Kentucky Gov. Matt Bevin knows how to stop gun violence in America's schools, but it has nothing to do with curbing access to guns or increasing access to mental health care.
Bevin says it is violence in video games and movies that needs restricted in the U.S.
"We need to have an honest conversation as to what should and should not be allowed in the United States as it relates to the things being put in the hands of our young people," Bevin told The Enquirer during a stop in Covington on Thursday.
"I'm a big believer in the First Amendment and right to free speech, but there are certain things that are so graphic as it relates to violence, and things that are so pornographic on a whole another front that we allow to pass under the guise of free speech, which arguably are," Bevin said. "But there is zero redemptive value. There is zero upside to any of this being in the public domain, let alone in the minds and hands and homes of our young people."
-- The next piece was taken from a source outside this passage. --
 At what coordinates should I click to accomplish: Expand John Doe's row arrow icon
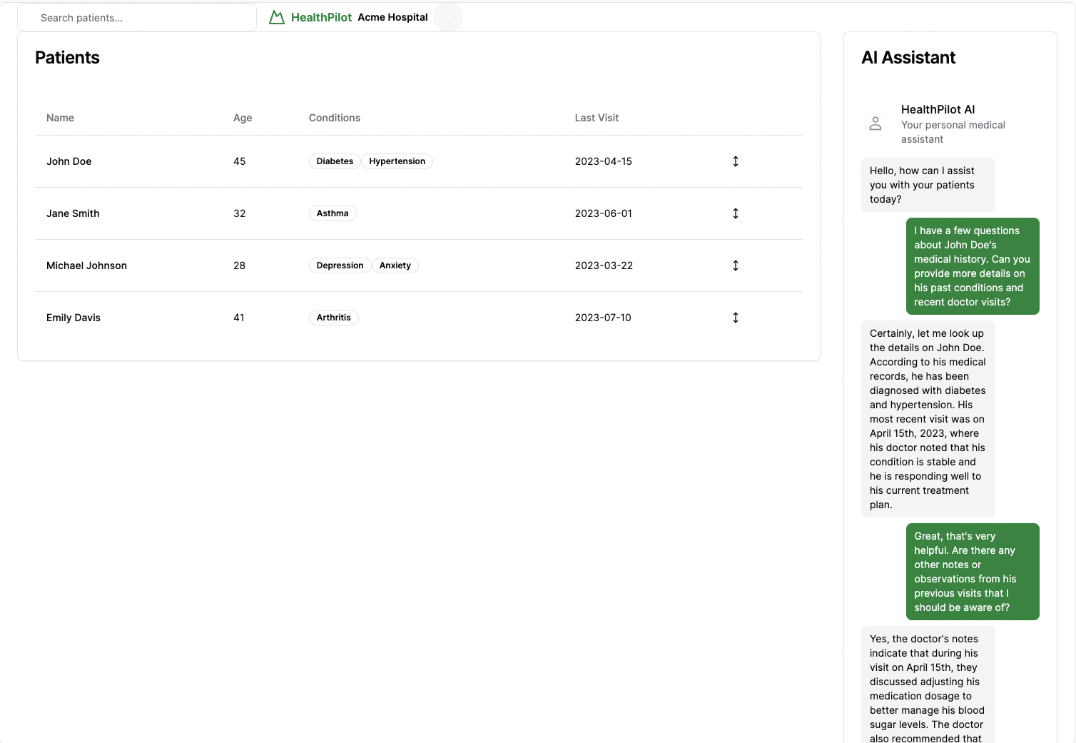pyautogui.click(x=735, y=161)
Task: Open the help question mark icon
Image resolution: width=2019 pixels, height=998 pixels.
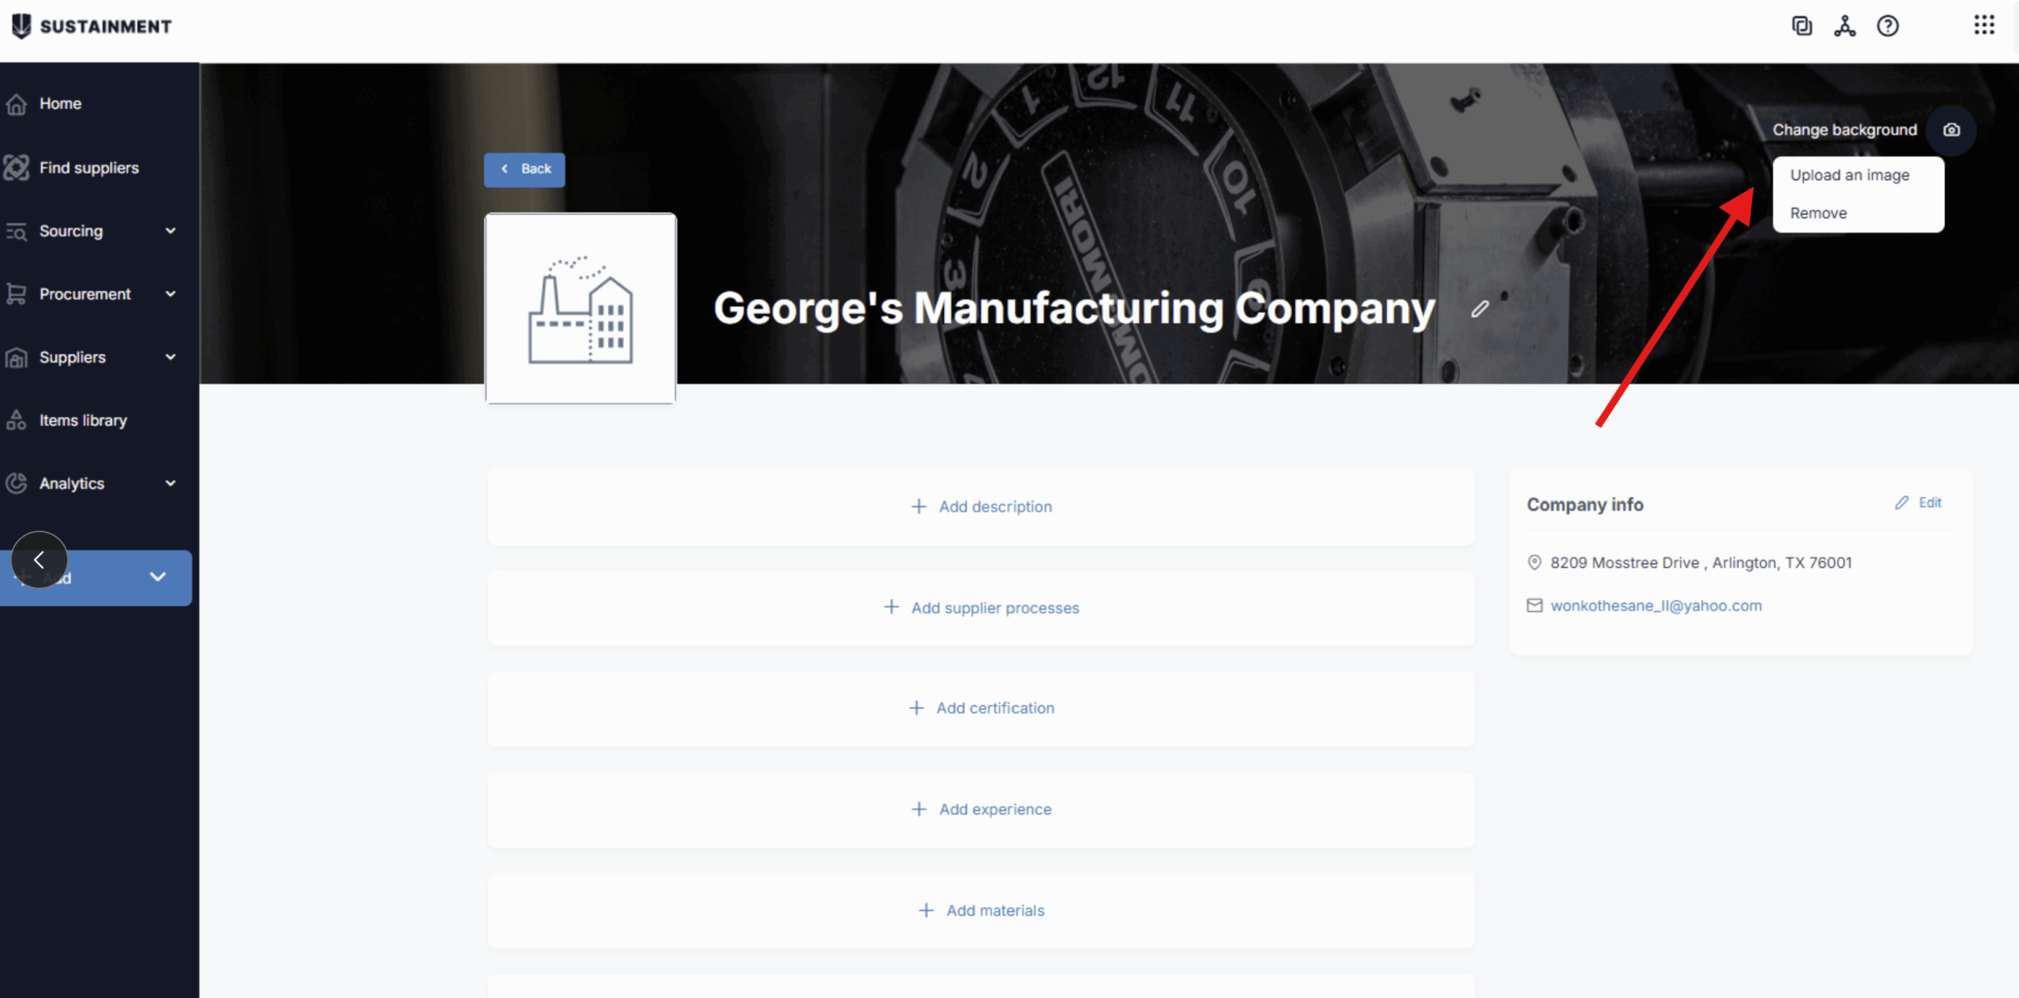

The governor claimed that back in his day, kids brought guns to school for show-and-tell but did not use them for violence, saying: "Sometimes they'd be in kids' lockers. Nobody even thought about shooting other people with them. So it's not a gun problem."
Bevin claimed there were more guns per capita 50-100 years ago than now. A report commissioned by Congress in 2012 disputed that. The number of firearms per capita in the United States doubled since 1968, going from one firearm for every two people to one firearm for every person, according to the report performed by the Congressional Research Service.
"We can't celebrate death in video games," Bevin continued, "celebrate death in TV shows, celebrate death in movies, celebrate death in musical lyrics and remove any sense of morality and sense of higher authority and then expect things like this are not going to happen."
"If it was a cultural issue we would see school shootings in other developed nations but we don't," Shannon Watts, founder of Moms Demand Action, told the Daily News ... "These are talking points straight of the NRA playbook," she said.